自分で食べる分にはかまわないのですが…。ハンターたちが仕留めた鹿やエルク、熊などは認可を受けたそんな肉業者や工場に持ち込み、1、2キロの小さなパッケージに種分けしてもらい、それを冷凍保存しています。
ベティーとマイクのような小規模のファームでは、そんな手間隙、費用をかけるわけにはいきません。殺し、皮を剥ぎ、骨を外し、食肉にするところまですべて自分のところで、ガレージに据えたステンレスのテーブルの上でやります。
ですから、堵殺業者、肉屋、流通経路が全く入り込んでいません。
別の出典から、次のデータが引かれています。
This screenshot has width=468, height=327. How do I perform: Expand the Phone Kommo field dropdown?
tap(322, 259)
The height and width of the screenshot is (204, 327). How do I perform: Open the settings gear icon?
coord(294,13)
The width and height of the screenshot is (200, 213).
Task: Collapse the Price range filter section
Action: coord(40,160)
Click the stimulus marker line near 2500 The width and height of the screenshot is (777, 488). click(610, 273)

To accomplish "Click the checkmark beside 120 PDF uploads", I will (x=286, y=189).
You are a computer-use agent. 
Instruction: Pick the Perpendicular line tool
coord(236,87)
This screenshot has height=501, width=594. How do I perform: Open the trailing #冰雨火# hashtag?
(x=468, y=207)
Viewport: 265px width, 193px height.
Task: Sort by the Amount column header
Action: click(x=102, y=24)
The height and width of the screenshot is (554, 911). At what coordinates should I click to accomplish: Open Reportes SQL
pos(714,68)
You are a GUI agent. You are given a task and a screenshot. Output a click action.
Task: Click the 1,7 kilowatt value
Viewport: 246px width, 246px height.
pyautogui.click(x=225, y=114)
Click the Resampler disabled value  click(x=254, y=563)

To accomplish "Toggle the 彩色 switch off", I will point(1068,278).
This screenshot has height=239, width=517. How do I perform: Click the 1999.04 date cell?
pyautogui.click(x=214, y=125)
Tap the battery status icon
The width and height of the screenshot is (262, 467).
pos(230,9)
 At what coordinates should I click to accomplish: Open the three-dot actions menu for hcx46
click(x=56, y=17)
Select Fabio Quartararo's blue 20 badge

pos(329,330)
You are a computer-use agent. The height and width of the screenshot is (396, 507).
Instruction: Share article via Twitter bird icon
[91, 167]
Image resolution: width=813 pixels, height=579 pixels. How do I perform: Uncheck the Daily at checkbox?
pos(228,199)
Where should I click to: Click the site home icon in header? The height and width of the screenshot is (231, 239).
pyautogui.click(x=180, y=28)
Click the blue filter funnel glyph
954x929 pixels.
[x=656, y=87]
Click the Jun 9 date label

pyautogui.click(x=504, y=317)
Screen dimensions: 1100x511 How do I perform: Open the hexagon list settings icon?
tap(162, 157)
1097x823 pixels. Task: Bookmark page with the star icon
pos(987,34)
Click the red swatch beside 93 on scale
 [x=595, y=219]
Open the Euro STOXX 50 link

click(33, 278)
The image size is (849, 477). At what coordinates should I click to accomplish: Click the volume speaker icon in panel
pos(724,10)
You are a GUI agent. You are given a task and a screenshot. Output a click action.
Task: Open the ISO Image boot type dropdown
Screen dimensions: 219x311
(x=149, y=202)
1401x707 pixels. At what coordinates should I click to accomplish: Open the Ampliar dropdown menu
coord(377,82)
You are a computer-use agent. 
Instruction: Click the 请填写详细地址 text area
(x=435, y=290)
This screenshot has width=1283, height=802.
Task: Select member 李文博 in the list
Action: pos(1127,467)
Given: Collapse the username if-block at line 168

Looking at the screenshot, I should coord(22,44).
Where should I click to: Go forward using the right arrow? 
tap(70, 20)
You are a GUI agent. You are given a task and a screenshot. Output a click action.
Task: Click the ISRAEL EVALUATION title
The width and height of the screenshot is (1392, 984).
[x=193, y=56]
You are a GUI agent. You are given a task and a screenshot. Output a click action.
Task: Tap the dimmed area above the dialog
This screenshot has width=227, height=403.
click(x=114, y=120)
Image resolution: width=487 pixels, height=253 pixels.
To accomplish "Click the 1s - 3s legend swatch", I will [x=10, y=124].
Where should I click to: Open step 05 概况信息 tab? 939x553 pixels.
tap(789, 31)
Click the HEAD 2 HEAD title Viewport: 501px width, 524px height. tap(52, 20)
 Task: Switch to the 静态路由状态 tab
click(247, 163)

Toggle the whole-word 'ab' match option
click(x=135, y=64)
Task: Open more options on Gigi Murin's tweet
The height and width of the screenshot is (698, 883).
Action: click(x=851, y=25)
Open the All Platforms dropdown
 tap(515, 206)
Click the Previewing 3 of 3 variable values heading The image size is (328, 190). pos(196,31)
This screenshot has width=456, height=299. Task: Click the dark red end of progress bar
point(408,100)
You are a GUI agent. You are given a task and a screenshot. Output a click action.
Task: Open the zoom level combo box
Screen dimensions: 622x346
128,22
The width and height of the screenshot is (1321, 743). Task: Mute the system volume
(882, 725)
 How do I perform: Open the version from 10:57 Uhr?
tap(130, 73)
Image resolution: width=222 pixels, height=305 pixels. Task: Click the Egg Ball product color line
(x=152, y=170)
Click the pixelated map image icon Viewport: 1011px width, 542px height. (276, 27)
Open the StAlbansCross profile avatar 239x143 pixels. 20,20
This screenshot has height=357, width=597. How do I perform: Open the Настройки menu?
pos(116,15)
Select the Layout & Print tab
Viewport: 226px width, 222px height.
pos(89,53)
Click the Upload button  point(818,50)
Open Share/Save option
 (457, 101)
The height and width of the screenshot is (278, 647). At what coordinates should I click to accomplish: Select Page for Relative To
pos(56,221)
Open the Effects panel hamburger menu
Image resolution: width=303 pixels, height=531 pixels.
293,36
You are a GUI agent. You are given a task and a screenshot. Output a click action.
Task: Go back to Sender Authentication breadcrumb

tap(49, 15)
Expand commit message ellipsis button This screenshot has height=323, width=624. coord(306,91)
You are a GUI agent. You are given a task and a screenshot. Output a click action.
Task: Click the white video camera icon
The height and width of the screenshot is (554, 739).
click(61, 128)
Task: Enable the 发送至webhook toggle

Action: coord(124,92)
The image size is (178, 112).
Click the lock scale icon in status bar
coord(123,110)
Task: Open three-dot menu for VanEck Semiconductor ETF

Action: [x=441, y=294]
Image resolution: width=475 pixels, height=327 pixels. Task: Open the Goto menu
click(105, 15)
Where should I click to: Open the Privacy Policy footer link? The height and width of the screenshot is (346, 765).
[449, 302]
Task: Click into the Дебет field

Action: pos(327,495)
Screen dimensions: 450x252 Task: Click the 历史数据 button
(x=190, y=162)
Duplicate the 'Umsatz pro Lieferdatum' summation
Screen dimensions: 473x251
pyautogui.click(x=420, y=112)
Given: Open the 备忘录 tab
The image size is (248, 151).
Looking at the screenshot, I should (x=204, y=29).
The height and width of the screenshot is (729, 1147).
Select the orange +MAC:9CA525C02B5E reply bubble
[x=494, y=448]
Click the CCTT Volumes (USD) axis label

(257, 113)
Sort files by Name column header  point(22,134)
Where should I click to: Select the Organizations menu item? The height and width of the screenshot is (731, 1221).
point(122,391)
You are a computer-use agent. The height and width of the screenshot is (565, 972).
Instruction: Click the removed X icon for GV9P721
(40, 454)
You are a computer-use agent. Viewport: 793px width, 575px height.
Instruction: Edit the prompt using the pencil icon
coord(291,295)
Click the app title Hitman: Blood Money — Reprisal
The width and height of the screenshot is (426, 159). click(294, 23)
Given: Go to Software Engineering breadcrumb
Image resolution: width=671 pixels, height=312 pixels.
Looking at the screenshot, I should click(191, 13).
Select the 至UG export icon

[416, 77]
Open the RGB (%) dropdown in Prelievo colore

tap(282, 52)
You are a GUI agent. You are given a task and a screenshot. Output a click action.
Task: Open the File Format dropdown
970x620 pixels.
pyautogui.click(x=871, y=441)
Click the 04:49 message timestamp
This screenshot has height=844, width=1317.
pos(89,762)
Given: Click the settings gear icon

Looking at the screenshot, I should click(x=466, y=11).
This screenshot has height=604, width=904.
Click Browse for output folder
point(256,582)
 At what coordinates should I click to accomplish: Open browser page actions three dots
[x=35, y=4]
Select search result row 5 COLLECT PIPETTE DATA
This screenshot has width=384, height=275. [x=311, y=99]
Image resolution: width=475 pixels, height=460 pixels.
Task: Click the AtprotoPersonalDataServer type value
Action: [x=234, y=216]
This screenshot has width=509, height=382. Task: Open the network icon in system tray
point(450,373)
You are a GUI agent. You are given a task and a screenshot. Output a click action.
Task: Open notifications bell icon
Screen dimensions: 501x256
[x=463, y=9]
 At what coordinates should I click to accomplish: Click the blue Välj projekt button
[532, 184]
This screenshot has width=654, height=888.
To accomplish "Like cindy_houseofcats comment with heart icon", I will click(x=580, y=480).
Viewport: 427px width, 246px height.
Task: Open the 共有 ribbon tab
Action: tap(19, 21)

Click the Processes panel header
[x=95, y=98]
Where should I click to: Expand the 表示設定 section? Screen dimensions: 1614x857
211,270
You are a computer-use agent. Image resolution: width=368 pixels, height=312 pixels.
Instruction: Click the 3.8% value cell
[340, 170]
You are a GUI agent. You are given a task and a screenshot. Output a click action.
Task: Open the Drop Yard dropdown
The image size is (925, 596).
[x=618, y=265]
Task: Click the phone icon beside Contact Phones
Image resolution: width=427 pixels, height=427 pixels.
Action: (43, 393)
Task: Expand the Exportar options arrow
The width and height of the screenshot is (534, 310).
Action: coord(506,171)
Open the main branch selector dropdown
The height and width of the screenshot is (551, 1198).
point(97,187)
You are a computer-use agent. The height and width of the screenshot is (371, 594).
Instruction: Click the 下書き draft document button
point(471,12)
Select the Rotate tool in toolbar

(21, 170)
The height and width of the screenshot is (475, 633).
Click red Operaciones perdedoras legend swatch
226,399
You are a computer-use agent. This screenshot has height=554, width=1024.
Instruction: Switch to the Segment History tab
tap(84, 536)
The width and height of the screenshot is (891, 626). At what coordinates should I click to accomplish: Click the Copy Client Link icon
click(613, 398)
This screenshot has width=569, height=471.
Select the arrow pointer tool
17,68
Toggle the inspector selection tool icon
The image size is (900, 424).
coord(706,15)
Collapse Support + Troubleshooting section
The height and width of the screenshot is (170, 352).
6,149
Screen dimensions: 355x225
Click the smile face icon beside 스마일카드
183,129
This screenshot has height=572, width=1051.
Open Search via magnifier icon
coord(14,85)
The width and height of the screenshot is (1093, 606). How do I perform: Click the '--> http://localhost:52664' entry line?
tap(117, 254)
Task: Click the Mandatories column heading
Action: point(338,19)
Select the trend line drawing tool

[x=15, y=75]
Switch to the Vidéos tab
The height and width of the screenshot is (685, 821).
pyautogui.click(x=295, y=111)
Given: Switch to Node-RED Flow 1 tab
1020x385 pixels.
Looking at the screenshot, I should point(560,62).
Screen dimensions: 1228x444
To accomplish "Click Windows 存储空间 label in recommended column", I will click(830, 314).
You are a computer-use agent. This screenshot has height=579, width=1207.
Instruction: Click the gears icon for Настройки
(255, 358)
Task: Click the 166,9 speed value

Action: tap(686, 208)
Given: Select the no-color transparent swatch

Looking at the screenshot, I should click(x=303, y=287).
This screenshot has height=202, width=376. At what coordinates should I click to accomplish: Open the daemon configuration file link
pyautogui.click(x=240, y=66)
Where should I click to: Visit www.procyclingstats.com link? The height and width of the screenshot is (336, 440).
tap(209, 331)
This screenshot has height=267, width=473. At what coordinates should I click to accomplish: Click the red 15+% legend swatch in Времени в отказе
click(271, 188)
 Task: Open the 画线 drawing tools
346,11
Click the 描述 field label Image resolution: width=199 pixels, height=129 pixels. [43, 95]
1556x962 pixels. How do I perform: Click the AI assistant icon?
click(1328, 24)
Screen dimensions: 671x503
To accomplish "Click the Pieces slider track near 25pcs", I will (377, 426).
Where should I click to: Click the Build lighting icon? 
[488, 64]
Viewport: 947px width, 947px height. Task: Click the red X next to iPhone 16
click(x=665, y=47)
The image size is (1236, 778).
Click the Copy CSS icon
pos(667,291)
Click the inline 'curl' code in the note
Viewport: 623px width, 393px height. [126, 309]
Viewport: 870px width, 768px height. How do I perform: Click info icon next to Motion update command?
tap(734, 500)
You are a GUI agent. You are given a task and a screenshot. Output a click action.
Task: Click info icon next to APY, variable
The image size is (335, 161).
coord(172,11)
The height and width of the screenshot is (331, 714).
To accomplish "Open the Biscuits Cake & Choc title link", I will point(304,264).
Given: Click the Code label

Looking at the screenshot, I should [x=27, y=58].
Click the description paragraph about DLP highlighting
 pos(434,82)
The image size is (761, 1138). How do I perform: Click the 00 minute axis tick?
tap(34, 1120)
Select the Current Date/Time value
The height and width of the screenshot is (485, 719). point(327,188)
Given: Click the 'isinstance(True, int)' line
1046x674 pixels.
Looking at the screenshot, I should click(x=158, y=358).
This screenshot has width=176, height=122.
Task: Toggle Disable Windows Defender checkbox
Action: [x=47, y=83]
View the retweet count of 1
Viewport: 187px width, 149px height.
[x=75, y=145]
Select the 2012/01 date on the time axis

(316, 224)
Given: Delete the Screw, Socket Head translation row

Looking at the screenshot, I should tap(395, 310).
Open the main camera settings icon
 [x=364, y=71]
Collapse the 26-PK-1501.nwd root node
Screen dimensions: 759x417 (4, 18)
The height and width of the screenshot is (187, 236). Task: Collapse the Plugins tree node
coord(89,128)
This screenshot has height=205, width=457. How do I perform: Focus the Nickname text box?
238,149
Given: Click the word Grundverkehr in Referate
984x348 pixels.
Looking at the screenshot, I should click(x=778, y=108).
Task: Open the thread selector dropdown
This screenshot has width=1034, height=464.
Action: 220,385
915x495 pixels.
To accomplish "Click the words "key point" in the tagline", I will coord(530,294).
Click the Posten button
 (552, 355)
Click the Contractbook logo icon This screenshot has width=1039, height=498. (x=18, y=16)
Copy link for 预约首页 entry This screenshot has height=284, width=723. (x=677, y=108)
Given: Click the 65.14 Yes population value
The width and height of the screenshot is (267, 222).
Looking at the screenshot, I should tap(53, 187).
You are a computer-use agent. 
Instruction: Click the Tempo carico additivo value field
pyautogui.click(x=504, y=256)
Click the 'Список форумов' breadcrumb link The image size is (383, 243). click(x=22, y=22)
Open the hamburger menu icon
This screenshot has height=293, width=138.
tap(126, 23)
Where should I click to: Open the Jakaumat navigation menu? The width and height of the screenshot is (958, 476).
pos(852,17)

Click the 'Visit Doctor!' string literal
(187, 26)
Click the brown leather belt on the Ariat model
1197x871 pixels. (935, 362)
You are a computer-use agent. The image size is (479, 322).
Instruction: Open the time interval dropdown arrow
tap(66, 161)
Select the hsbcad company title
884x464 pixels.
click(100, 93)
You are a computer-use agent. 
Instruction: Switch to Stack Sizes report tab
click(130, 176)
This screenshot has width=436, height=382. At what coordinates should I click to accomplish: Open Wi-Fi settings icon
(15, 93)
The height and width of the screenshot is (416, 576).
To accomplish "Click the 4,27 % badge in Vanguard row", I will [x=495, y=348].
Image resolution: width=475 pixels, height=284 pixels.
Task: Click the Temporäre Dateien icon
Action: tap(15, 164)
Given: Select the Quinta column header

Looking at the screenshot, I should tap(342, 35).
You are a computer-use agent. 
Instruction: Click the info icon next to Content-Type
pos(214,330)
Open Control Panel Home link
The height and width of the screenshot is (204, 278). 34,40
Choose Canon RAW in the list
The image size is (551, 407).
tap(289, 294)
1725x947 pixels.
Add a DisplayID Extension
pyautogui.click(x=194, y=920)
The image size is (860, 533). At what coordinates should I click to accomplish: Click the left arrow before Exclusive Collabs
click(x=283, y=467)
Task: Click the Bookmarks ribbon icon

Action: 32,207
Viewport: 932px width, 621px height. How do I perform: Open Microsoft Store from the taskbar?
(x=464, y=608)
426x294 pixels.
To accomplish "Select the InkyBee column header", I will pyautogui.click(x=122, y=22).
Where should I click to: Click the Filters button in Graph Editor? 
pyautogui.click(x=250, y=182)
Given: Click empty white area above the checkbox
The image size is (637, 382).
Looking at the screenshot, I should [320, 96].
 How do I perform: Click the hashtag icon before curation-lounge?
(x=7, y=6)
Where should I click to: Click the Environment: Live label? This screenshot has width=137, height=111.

そこが逆に食物衛生管理法上で問題なり、当然安くて美味しいであろう地元の肉を、彼らは直接売ることができず、私たちも買えず、味わえないのです。
今のところ、ベティーとマイクは大変な大家族で、孫まで入れると八十何人とか言っていましたから、肉は家族用として消費しているようです。
法の抜け穴として、生きている家畜を一頭丸ごと買うのは違法ではありませんから、牛や豚を一頭買い、それを自分で肉にする…誰かに頼んでも良いのですが、ということは可能なのです。ブタ一頭の値段が信じられないくらい安いので、何でも自分でやってみたがる傾向のあるウチのダンナさん、だいぶ心が傾いたようですが、以前、秋の終わり頃、やはり、豚と牛を潰すから見に来ないかとの誘いがマイクからあり、ダンナさん後学のタメにとか言いながら出かけていきました。
それまでは、自分で堵殺から皮剥ぎ、腑分けまでやるつもりでいたんでしょうね。でも、帰ってきてからコロリと意見を変え、「アリャ、半端じゃないぞ、オレ、菜食主義になろうかと思ったよ」とコボスほど、凄惨な現場を見てしまって、やる気をなくしたようなのです。
おかげで冷凍庫にブタの頭がこちらを見据えるように睨みをきかせている事態にならずに済み、私としては一安心というところですが…。